Effect of posture on BP
Supine posture (on back): higher BP for both systolic and diastolic
Effect of exercise on BP

Mean arterial pressure (MAP):


o First determine pulse pressure: difference between diastolic and systolic
pressures. Systolic-diastolic=
o 1/3 pulse pressure + diastolic pressure= MAP

Lab activity 3: measuring the pulse


Pulse/pressure waves: determine the heart rate. It is the change in vessel diameter from
ventricular systole, bp increase to expand arterial walls, and then ventricular diastole, bp
decrease to relax artery diameter.

Pulse is felt at various pressure points:


o Radial artery on the lateral forearm just superior to the thumb.
o Common carotid artery in the neck
o Popliteal artery of the posterior knee.

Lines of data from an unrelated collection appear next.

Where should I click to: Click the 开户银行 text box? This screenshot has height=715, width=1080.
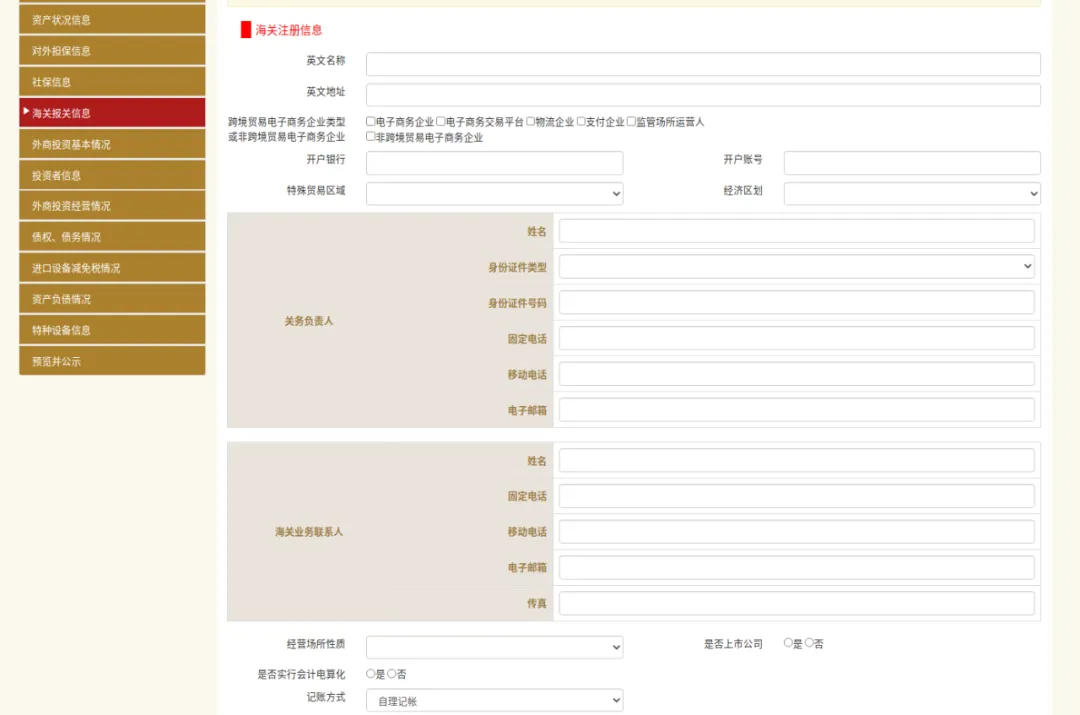(x=494, y=162)
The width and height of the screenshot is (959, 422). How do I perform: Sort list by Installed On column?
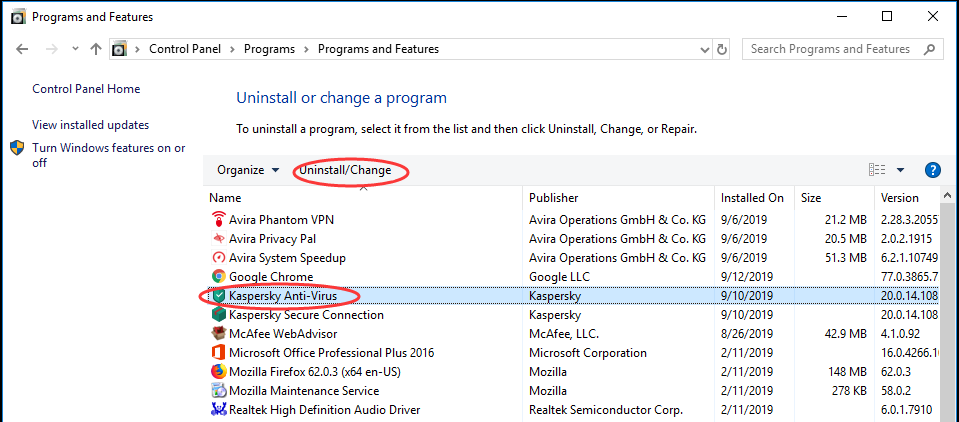[x=755, y=198]
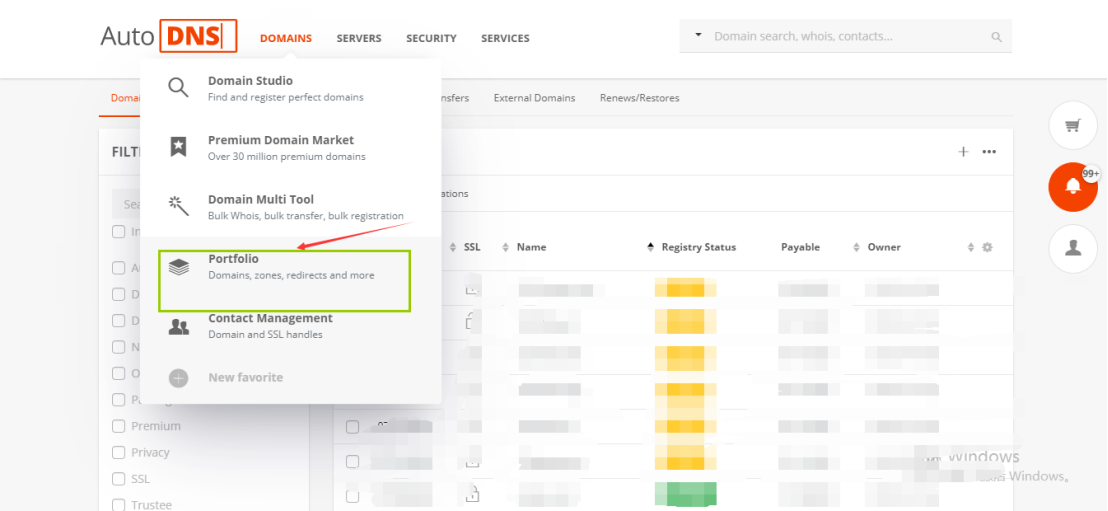Screen dimensions: 1108x511
Task: Select the Domain Multi Tool wand icon
Action: (x=178, y=206)
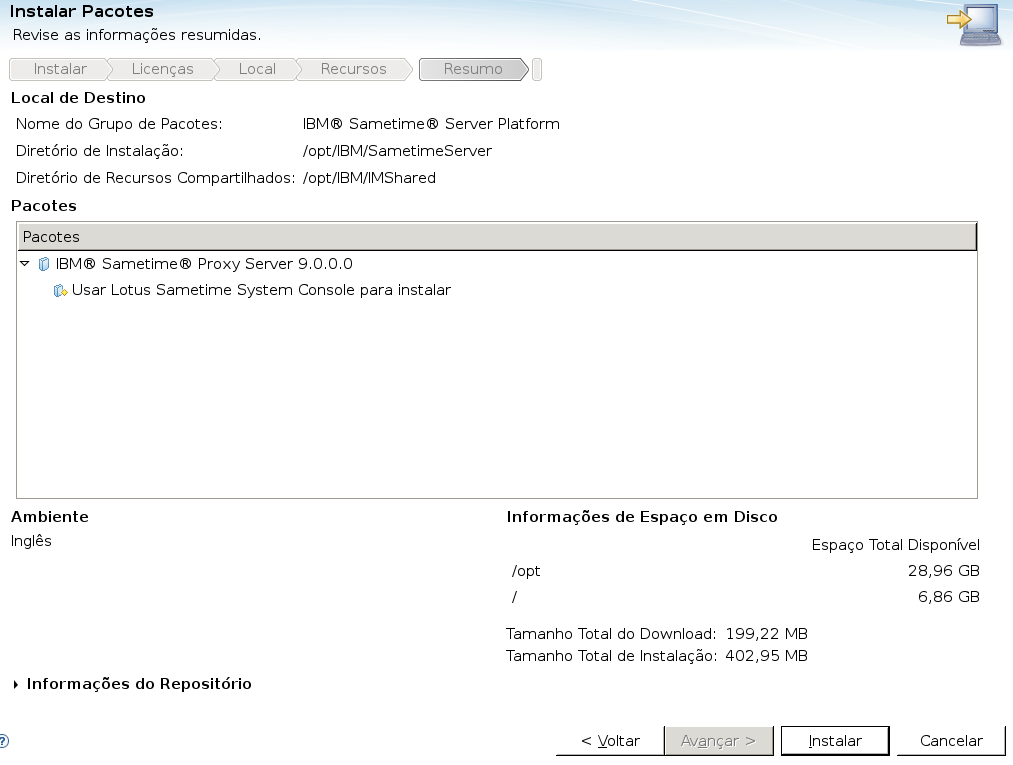
Task: Click the icon beside Usar Lotus Sametime
Action: 60,291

Activity 4: Biopac: Electrocardiography


Electrocardiogram (ECG): a recording of impulses: seconds x-axis, amplitude and intensity
(mV) on y axis

Isoelectric line: straight baseline


P wave: atria depolarize for contraction. Atrial systole occur 0.1 second after
depolarization
Q-R-S complex: depolarization of the ventricles, repolarization of atria (undetected).
Next is ventricle systole
T-Wave: ventricle repolarization

Intervals: include wave and return to baseline.

P-R interval: includes the start of p wave and the start of Q-R-S complex
Q-T interval: start of Q wave to the start of T wave. From ventricular depolarization, to
ventricular repolarization

Segment: baseline recording between any two waves

P-R segment: time for impulse to travel from AV node to the ventricles.
S-T segment: delay between ventricular depolarization and repolarization.

Arrhythmias: irregular heartbeat.


Activity 5: Biopac: electrocardiography and blood volume
Plethysmogram: recording of how the volume of blood at a given pressure point in the body
changes as a pressure wave passes through the point. Wave flow along the arteries, the vessel
walls will first expand and then rebound to its original size.